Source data
■ ■ ■

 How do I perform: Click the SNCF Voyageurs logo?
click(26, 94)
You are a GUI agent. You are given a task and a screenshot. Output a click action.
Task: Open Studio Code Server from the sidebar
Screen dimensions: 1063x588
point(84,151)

■ ■ ■

Instructions for the task: Quote every row above word for word.

Answer:
 How do I perform: Click the SNCF Voyageurs logo?
click(26, 94)
You are a GUI agent. You are given a task and a screenshot. Output a click action.
Task: Open Studio Code Server from the sidebar
Screen dimensions: 1063x588
point(84,151)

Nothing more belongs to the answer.